**Your objective**
Go through the listing and repeat each entry exactly, but include no pictures.

**Dataset extract**
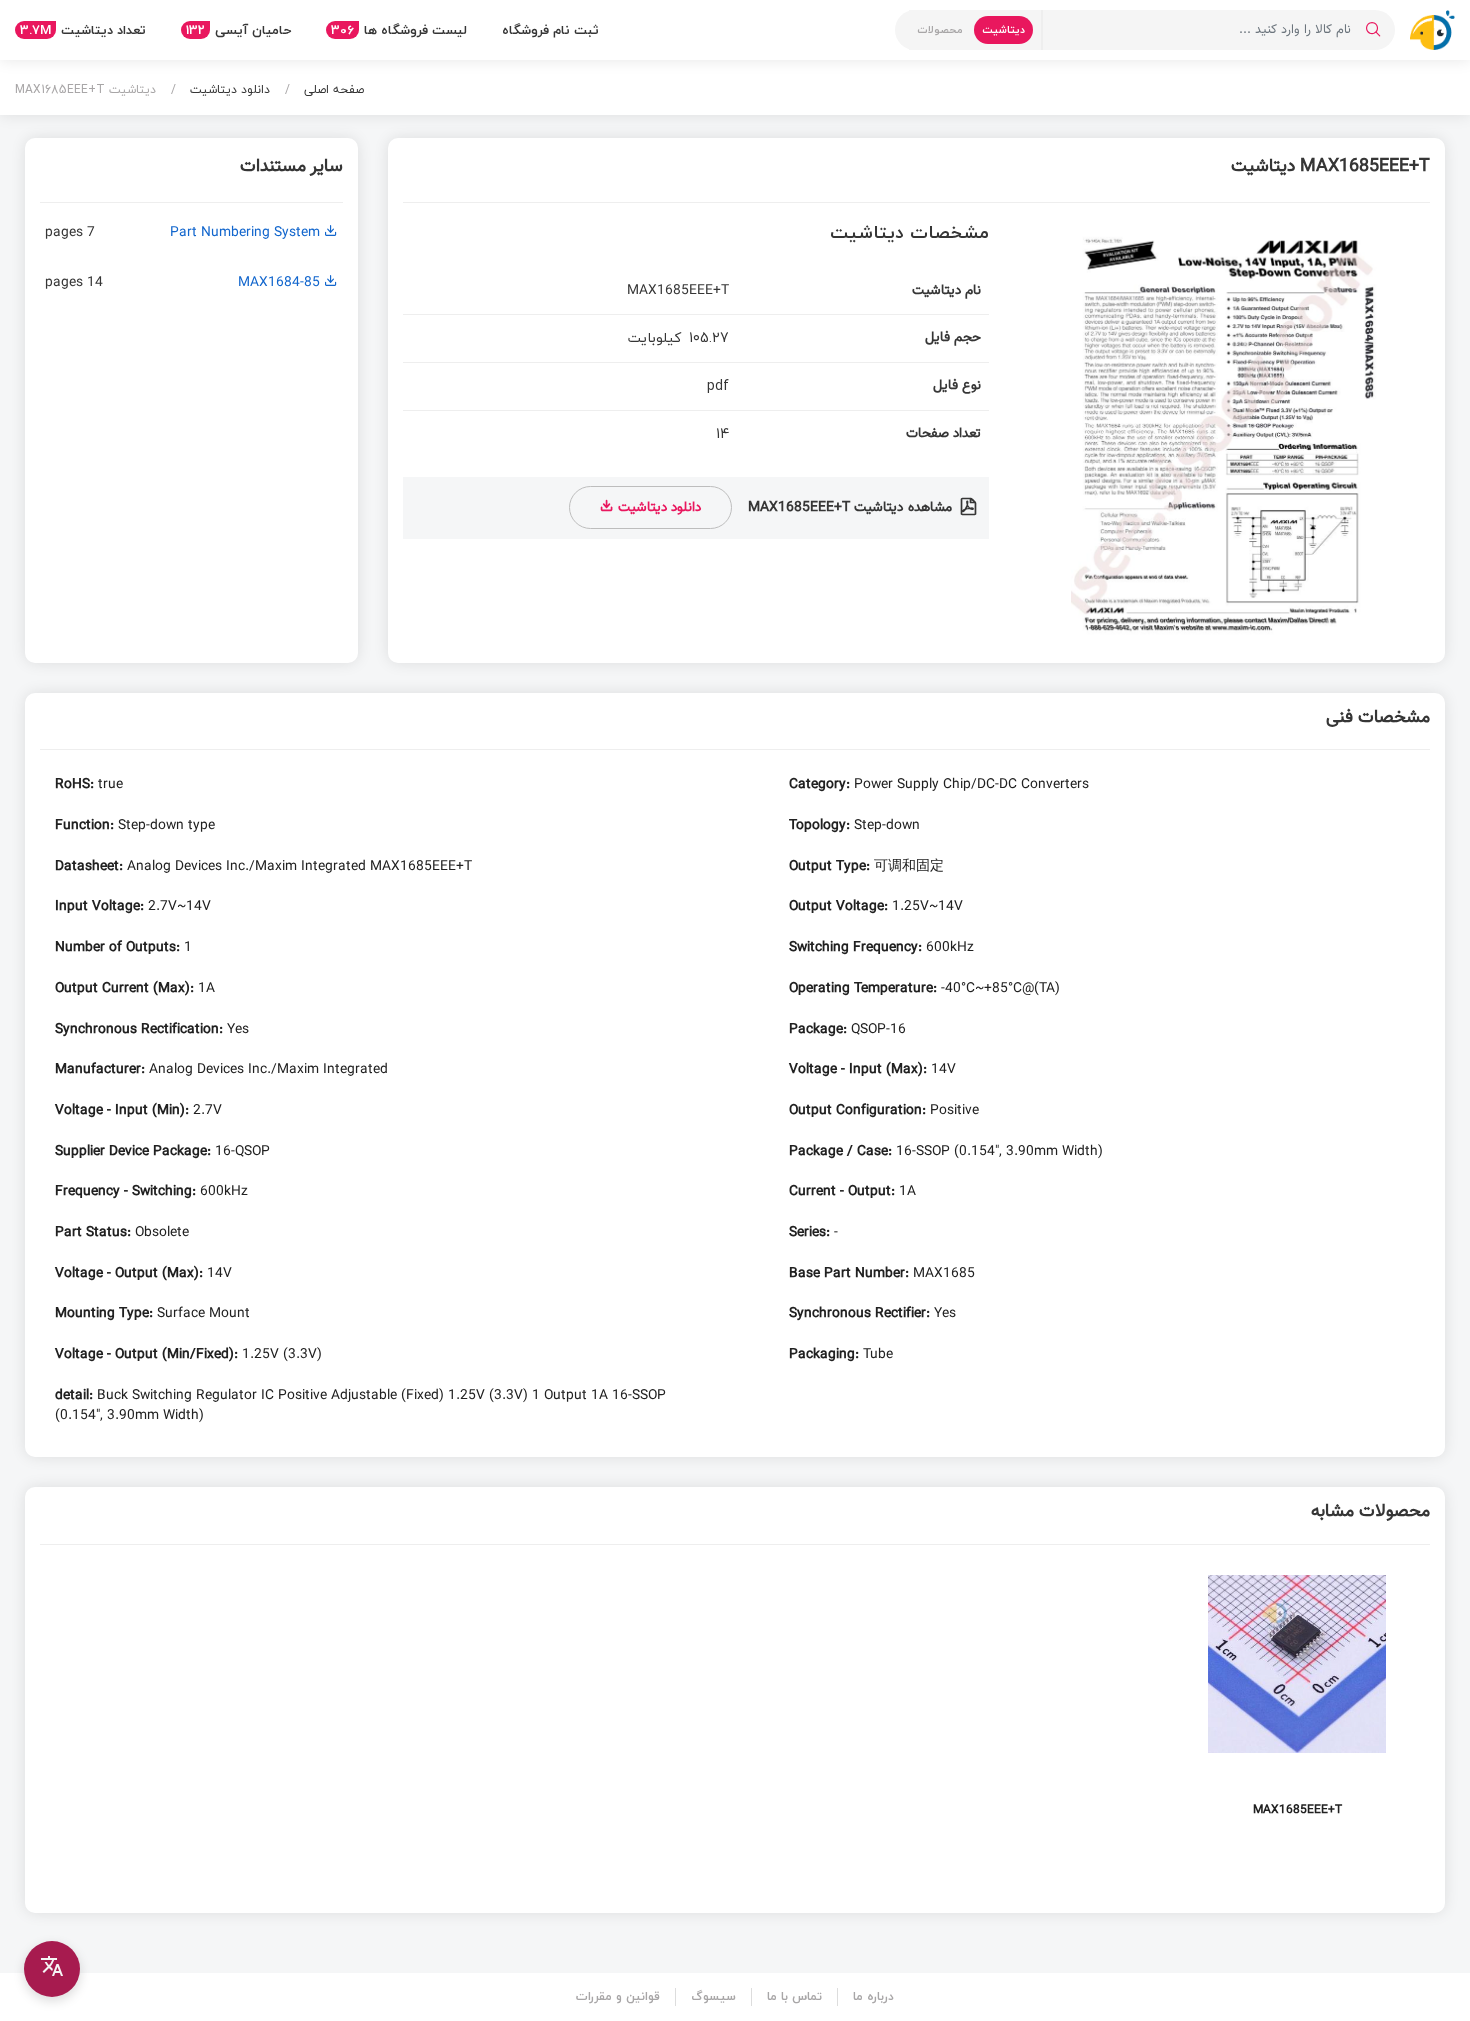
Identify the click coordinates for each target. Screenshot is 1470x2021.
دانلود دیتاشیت (228, 89)
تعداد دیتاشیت (83, 30)
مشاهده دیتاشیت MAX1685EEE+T (852, 508)
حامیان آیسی (238, 30)
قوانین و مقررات (618, 1996)
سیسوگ (713, 1996)
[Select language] (52, 1969)
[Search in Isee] (1373, 30)
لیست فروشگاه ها (399, 30)
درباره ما (873, 1996)
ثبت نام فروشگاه (550, 30)
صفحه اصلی (332, 89)
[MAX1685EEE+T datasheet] (1297, 1701)
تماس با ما (794, 1996)
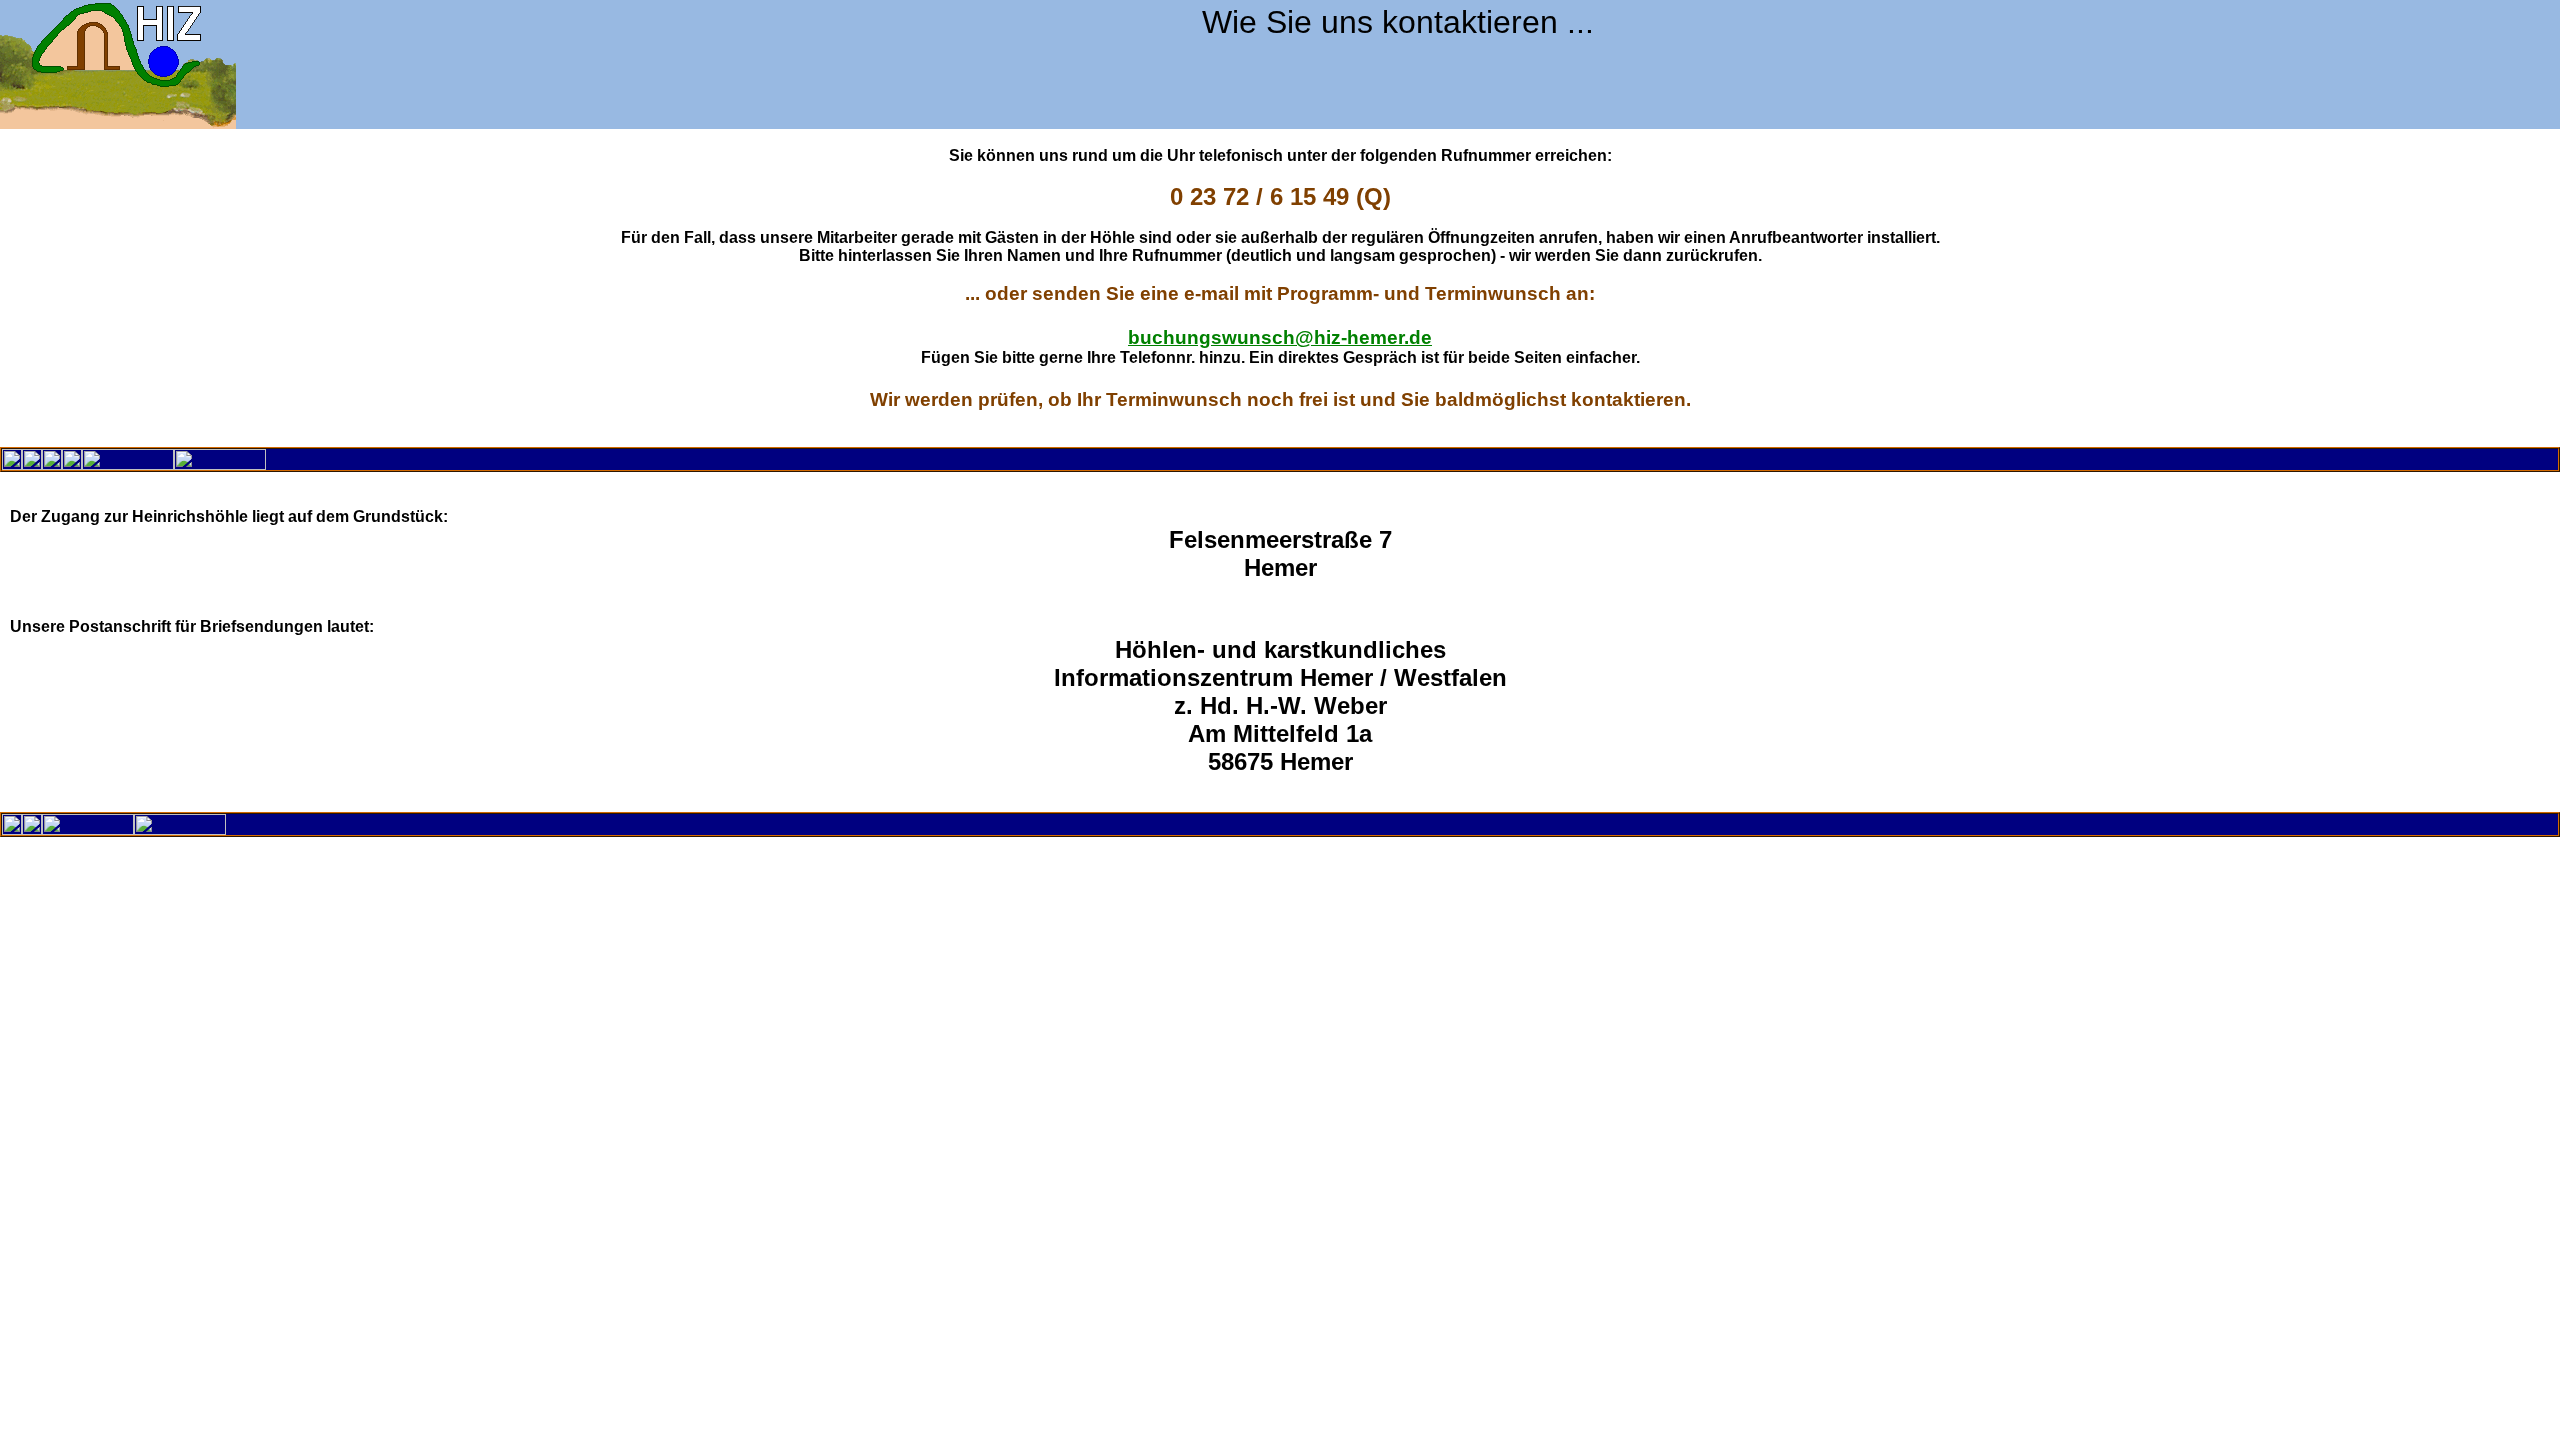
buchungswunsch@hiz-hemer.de (1280, 337)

**Exercise output**
Identify the click coordinates for each target. Screenshot is 1470x2021.
دانلود دیتاشیت (228, 89)
تعداد دیتاشیت (83, 30)
مشاهده دیتاشیت MAX1685EEE+T (852, 508)
حامیان آیسی (238, 30)
قوانین و مقررات (618, 1996)
سیسوگ (713, 1996)
[Select language] (52, 1969)
[Search in Isee] (1373, 30)
لیست فروشگاه ها (399, 30)
درباره ما (873, 1996)
ثبت نام فروشگاه (550, 30)
صفحه اصلی (332, 89)
[MAX1685EEE+T datasheet] (1297, 1701)
تماس با ما (794, 1996)
buchungswunsch@hiz-hemer.de (1280, 337)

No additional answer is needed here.